**SHORT EXERCISE 1**
List every phrase that appears in quotation marks in the Charlottesville shopping text.

--- Start of DOCUMENT EXTRACT ---

Thomas Jefferson set the bar for high style in Charlottesville–have you seen the way he decorated Monticello? Now, more than 200 years later, that flair for "traditional with a twist" has spread from nine blocks on downtown's Main Street to additional trade on the side streets and western outskirts of town. You'll find no mass-marketed chain stores in this city of 40,000. But you will find a weekend full of shopping, history, and, if there's a football game, an orange-infused tailgate extravaganza. Learn the University of Virginia's signature holler, "Wahoowa," soon; you may find yourself yelling it as you discover the cottage appeal of our favorite shops, the early fall cool of the Blue Ridge Mountains, and some of the best dining in the Appalachians.

Saturday is the day to shop. (On Sunday, when most shops close, you can rest your charge card and explore the city's nonconsumer side; see "Sunday suggestions.") Early Saturday you can map your itinerary (or use ours) with a fat muffin and a cup of "C'ville's Best Cup of Coffee" at Mudhouse in the Downtown Mall's west end.

--- End of DOCUMENT EXTRACT ---

**SHORT EXERCISE 2**
Rewrite the entries from their first line through the line containing "Action: click(x=139, y=44)", changing "Screen dimensions" to "Display size" and leaving everything else as it is.

--- Start of DATASET ROWS ---

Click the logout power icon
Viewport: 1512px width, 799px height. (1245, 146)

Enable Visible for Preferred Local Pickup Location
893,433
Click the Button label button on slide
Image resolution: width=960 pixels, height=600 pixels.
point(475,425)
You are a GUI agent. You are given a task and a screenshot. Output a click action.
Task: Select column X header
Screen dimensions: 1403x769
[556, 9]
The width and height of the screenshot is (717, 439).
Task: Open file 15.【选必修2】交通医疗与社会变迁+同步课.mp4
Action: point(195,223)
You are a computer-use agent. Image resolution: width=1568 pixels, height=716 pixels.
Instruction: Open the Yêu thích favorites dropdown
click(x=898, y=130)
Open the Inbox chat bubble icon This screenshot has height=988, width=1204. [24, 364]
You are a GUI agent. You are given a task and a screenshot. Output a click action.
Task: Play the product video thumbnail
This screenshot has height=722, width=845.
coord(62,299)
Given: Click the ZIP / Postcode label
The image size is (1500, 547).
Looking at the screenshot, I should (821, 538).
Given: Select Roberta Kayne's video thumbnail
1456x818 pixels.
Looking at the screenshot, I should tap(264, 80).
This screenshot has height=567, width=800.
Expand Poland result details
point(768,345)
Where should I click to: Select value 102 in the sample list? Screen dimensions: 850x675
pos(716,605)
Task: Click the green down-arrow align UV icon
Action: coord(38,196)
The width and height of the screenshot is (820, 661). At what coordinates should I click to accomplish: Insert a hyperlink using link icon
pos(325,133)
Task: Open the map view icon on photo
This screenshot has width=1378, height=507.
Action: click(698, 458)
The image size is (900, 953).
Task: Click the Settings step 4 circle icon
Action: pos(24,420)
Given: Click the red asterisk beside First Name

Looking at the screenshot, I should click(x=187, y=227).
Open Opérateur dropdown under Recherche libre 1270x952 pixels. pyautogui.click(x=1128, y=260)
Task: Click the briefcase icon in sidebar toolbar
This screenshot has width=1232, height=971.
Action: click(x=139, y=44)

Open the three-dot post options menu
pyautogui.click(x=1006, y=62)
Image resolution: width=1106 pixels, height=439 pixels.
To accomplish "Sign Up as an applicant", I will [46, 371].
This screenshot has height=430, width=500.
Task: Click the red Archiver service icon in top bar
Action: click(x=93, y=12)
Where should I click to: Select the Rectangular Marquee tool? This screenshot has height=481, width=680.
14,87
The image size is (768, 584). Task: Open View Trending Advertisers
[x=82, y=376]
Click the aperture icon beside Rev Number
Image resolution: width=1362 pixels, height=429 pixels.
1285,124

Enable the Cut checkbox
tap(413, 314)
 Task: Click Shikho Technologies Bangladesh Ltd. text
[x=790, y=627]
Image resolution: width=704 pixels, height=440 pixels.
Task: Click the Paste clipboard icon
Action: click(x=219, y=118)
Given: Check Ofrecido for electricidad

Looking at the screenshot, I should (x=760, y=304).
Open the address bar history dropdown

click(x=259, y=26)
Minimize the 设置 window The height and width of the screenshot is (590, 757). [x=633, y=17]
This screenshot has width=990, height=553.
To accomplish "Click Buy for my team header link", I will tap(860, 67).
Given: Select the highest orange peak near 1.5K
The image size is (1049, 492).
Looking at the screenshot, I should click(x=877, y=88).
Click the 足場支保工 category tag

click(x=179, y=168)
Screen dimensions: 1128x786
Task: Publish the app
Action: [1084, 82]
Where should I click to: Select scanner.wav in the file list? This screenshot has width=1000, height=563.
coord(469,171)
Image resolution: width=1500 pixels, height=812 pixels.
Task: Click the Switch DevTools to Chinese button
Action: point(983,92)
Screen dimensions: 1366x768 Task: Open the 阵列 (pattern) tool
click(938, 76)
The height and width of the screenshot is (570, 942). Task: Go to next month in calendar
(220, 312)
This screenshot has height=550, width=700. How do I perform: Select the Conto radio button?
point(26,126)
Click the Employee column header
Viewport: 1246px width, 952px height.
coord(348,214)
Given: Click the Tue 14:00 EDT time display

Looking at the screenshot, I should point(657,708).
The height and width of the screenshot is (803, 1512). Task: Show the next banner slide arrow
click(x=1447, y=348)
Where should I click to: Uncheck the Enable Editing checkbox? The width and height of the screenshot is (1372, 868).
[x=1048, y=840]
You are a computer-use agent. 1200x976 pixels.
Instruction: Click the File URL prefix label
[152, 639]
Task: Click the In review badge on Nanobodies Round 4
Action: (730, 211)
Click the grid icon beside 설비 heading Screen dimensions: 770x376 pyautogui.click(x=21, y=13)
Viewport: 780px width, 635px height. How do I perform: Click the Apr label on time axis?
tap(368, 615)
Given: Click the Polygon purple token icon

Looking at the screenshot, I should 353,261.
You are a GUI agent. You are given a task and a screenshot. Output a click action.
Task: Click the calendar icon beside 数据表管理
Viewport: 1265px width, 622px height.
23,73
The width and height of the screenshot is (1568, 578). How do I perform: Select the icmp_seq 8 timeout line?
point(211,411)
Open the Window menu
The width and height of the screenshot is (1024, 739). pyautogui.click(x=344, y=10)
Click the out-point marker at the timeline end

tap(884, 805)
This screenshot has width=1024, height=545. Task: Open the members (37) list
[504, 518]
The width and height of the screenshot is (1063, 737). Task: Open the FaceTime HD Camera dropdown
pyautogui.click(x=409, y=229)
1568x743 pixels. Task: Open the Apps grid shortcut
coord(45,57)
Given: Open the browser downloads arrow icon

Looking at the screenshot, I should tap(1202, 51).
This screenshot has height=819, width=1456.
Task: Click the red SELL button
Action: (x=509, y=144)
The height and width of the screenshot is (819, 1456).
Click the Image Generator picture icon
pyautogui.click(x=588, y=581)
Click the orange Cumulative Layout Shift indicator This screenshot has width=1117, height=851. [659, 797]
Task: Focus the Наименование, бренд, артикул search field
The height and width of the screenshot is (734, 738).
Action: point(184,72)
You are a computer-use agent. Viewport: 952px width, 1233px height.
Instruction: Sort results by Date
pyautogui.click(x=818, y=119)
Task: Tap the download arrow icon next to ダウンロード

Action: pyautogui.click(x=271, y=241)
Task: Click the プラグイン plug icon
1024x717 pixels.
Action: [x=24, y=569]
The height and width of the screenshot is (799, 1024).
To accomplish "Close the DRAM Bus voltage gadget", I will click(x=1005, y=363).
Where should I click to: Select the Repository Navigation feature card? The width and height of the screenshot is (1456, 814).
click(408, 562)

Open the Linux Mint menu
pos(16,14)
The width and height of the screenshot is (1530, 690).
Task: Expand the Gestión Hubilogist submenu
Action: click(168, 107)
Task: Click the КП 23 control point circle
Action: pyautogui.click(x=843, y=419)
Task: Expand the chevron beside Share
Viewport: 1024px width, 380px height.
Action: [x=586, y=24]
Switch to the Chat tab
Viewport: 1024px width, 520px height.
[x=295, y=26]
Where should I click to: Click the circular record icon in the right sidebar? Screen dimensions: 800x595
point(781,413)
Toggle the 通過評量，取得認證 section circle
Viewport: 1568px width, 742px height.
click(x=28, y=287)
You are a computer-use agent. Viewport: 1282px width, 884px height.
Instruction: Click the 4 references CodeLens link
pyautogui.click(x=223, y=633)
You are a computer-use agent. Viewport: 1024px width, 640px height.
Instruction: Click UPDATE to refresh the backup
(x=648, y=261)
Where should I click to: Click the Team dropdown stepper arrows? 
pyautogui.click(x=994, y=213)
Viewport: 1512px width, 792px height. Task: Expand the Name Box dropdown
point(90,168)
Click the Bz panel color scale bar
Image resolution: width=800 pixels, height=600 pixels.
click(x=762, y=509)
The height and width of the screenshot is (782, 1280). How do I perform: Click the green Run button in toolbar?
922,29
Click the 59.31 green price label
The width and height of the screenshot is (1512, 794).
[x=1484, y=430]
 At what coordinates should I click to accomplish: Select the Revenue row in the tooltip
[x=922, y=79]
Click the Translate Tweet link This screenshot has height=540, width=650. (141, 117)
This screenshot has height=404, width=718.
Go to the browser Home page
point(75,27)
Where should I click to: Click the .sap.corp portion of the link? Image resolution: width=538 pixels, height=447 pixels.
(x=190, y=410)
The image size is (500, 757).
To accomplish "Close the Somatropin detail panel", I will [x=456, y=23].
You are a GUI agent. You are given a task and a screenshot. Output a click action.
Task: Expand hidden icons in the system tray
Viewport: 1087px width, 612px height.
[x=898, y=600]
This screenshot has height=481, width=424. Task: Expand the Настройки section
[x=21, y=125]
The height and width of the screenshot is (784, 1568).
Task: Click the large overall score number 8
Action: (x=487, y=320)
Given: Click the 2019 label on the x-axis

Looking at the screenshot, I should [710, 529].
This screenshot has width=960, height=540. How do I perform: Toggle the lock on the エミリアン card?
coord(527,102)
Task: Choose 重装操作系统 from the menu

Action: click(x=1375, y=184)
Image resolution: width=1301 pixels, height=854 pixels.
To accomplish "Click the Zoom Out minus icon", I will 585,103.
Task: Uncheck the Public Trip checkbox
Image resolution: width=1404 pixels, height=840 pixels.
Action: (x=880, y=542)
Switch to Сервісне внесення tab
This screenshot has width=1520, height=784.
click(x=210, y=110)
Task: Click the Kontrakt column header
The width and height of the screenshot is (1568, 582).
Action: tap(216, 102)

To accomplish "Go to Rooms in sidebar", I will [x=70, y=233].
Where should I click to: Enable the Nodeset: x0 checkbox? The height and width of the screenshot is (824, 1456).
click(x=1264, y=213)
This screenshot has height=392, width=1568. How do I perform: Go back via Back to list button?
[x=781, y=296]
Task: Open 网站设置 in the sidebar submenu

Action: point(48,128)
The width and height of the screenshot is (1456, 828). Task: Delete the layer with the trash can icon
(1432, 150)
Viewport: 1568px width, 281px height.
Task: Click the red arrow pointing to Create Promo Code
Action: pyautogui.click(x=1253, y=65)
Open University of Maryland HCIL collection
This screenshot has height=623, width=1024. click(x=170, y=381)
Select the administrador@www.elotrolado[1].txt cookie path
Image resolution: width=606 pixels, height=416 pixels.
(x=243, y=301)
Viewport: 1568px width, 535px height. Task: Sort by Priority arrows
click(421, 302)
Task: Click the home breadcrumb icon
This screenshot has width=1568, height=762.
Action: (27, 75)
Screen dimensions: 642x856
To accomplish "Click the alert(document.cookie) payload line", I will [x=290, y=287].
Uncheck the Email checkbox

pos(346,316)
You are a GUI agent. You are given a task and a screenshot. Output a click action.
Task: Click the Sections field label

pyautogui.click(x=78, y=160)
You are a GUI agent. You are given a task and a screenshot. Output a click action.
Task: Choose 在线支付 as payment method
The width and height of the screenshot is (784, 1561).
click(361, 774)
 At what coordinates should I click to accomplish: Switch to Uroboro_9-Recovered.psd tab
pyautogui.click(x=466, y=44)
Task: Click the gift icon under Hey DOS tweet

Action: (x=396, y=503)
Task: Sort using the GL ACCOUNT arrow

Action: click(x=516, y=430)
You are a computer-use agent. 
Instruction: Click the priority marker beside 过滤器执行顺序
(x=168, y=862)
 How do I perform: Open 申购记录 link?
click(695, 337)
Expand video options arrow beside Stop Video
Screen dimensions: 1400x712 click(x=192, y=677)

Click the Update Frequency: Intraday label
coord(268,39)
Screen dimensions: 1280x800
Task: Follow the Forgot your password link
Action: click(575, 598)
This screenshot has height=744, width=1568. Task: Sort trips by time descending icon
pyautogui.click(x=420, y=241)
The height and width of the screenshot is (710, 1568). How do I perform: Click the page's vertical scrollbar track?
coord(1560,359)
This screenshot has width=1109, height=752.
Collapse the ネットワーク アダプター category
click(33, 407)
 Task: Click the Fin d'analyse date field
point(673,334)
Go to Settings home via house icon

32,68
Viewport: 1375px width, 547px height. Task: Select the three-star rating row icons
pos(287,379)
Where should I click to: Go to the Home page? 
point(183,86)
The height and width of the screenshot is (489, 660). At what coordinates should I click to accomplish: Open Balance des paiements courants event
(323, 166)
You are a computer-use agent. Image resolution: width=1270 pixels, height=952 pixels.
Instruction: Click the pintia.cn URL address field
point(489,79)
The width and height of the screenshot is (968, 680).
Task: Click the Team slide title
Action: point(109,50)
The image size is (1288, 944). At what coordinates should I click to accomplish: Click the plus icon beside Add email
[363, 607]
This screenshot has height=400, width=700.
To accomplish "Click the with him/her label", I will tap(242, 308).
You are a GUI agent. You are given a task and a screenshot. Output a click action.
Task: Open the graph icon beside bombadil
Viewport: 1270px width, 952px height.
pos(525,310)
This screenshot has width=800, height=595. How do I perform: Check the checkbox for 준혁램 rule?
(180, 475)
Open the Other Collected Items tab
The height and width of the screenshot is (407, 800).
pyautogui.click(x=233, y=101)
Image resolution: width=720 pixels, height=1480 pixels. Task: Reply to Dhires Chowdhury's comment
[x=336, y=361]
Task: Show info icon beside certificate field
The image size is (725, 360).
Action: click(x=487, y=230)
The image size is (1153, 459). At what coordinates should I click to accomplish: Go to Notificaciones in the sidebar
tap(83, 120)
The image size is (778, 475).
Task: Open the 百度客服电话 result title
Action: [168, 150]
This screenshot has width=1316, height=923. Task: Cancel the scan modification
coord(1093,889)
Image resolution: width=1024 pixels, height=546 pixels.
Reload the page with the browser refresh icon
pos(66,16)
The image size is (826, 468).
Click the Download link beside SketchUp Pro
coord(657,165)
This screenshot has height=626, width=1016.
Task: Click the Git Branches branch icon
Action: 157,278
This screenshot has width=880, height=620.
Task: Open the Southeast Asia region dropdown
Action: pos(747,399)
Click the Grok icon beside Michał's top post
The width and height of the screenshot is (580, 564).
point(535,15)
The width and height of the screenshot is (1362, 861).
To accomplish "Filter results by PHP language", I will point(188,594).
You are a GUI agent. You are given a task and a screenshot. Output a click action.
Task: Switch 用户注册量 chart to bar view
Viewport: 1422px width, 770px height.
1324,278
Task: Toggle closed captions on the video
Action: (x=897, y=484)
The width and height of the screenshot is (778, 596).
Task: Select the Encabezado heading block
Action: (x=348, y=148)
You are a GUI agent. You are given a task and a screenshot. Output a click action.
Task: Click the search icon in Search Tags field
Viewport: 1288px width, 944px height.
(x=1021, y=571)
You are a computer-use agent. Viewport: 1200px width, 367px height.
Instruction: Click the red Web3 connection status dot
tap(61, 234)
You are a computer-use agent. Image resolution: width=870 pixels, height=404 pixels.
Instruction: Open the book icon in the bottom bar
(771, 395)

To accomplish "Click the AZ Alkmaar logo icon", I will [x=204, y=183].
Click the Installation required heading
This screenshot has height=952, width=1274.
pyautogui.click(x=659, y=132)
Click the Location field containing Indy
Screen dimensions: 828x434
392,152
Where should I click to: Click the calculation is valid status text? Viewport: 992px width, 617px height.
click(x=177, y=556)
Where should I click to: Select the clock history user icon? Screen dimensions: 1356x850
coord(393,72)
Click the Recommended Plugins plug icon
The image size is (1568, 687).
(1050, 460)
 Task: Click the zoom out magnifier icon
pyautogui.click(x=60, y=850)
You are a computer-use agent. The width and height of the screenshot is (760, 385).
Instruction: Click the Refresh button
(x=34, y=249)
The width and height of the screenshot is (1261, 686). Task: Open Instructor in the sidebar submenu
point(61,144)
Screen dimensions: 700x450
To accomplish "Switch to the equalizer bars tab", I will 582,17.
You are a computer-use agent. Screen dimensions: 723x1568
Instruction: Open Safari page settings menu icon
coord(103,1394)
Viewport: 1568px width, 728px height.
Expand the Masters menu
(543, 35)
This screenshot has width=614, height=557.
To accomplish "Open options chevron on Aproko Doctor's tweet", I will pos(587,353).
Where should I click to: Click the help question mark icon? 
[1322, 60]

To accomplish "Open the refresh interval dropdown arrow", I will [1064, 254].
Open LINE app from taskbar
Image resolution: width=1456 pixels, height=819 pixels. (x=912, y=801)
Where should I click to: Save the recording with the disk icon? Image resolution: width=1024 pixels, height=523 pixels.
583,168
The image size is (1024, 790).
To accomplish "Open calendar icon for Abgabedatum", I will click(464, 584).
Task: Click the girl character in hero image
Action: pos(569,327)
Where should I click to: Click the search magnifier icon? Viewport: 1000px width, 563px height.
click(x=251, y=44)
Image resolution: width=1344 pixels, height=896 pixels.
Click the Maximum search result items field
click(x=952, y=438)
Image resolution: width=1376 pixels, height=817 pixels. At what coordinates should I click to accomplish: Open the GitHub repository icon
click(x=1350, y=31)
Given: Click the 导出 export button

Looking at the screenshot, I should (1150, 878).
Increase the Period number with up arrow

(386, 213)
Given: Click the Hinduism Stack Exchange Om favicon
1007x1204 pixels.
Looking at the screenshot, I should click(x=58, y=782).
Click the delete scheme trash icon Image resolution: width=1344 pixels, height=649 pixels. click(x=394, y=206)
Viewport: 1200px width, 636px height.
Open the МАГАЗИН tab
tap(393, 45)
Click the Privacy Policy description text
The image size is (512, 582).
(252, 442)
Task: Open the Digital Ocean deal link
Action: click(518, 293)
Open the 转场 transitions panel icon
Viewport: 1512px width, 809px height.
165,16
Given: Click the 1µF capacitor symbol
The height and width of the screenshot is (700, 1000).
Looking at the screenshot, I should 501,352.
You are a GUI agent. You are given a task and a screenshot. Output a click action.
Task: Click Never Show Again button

--- End of DATASET ROWS ---

**FULL ANSWER 1**
"traditional with a twist"
"Wahoowa"
"Sunday suggestions."
"C'ville's Best Cup of Coffee"

**FULL ANSWER 2**
Click the logout power icon
Viewport: 1512px width, 799px height. (1245, 146)

Enable Visible for Preferred Local Pickup Location
893,433
Click the Button label button on slide
Image resolution: width=960 pixels, height=600 pixels.
point(475,425)
You are a GUI agent. You are given a task and a screenshot. Output a click action.
Task: Select column X header
Display size: 1403x769
[556, 9]
The width and height of the screenshot is (717, 439).
Task: Open file 15.【选必修2】交通医疗与社会变迁+同步课.mp4
Action: point(195,223)
You are a computer-use agent. Image resolution: width=1568 pixels, height=716 pixels.
Instruction: Open the Yêu thích favorites dropdown
click(x=898, y=130)
Open the Inbox chat bubble icon This screenshot has height=988, width=1204. [24, 364]
You are a GUI agent. You are given a task and a screenshot. Output a click action.
Task: Play the product video thumbnail
This screenshot has height=722, width=845.
coord(62,299)
Given: Click the ZIP / Postcode label
The image size is (1500, 547).
Looking at the screenshot, I should (821, 538).
Given: Select Roberta Kayne's video thumbnail
1456x818 pixels.
Looking at the screenshot, I should tap(264, 80).
This screenshot has height=567, width=800.
Expand Poland result details
point(768,345)
Where should I click to: Select value 102 in the sample list? Display size: 850x675
pos(716,605)
Task: Click the green down-arrow align UV icon
Action: coord(38,196)
The width and height of the screenshot is (820, 661). At what coordinates should I click to accomplish: Insert a hyperlink using link icon
pos(325,133)
Task: Open the map view icon on photo
This screenshot has width=1378, height=507.
Action: click(698, 458)
The image size is (900, 953).
Task: Click the Settings step 4 circle icon
Action: pos(24,420)
Given: Click the red asterisk beside First Name

Looking at the screenshot, I should click(x=187, y=227).
Open Opérateur dropdown under Recherche libre 1270x952 pixels. pyautogui.click(x=1128, y=260)
Task: Click the briefcase icon in sidebar toolbar
This screenshot has width=1232, height=971.
Action: click(x=139, y=44)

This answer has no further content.